YOUR TASK -
Below is a listing; retype exactly the line with "Given: Click Bundesliga" and every line after it through the end, and only those, leaving out the pictures.

EXTRACTED DATA -

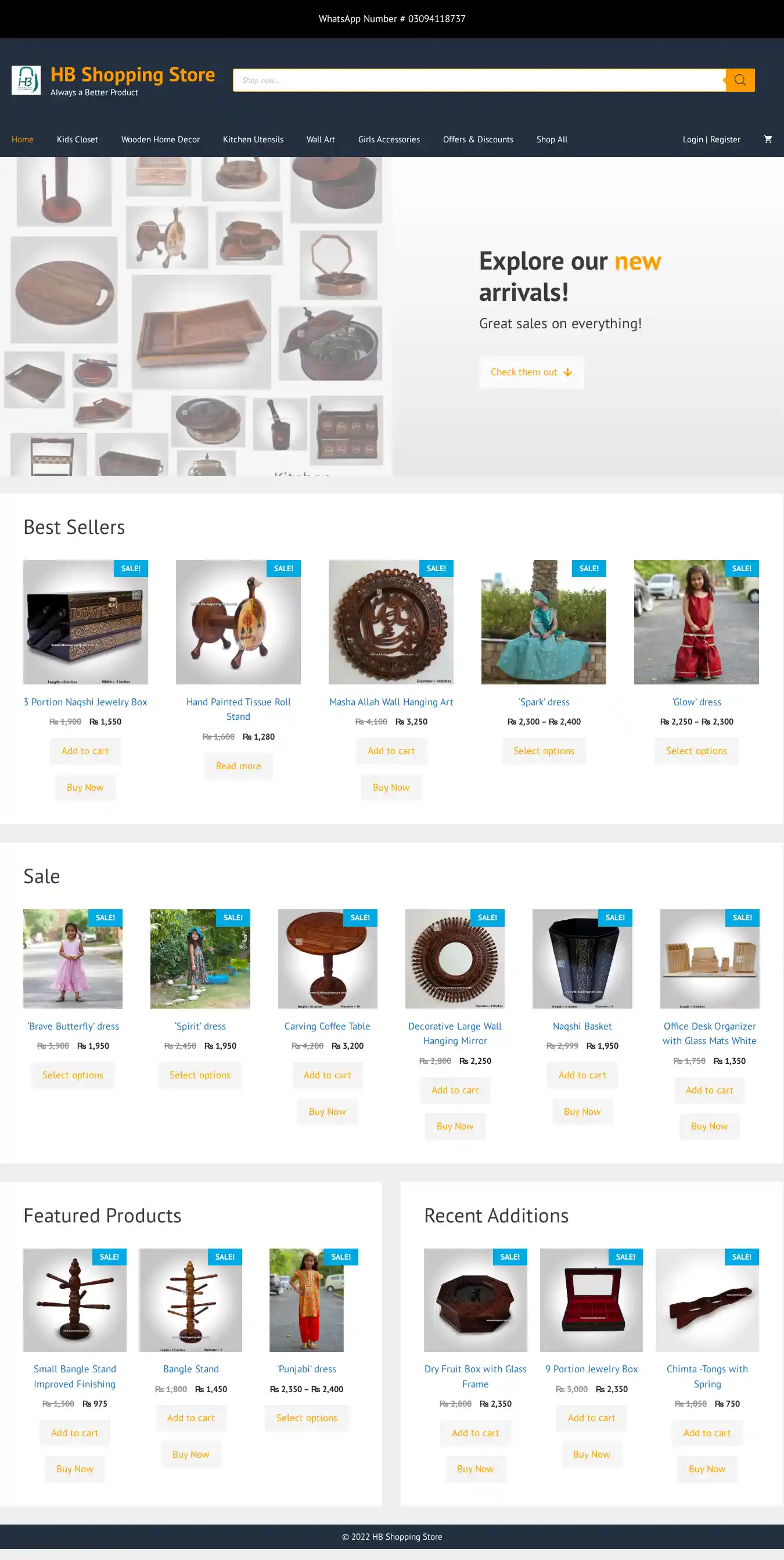Open Masha Allah Wall Hanging Art thumbnail
This screenshot has height=1560, width=784.
coord(391,622)
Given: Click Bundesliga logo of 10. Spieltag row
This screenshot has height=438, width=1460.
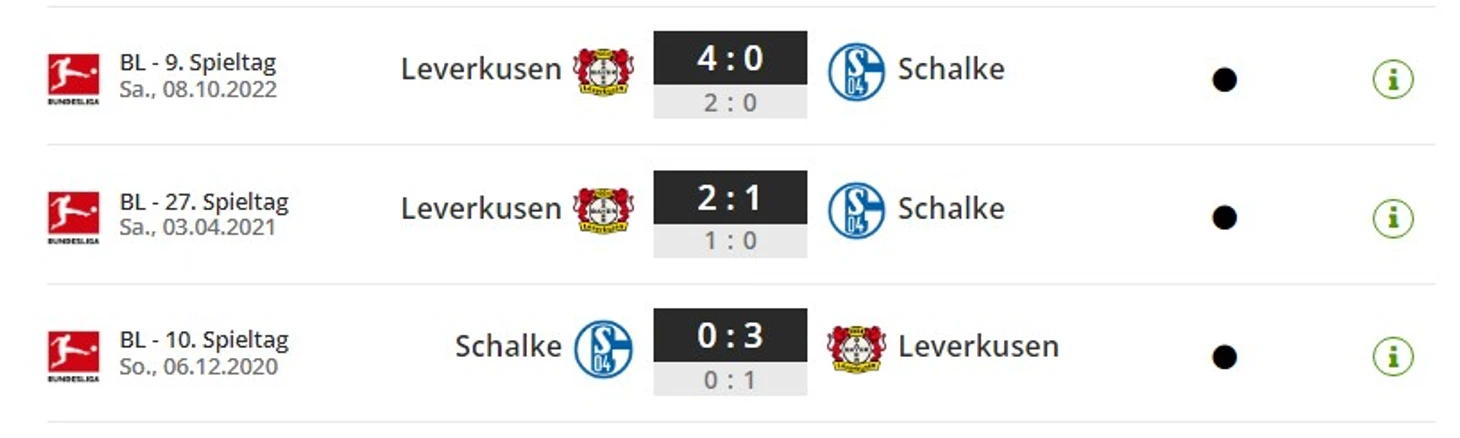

THE COMPLETED TASK -
Given: Click Bundesliga logo of 10. Spieltag row
This screenshot has height=438, width=1460.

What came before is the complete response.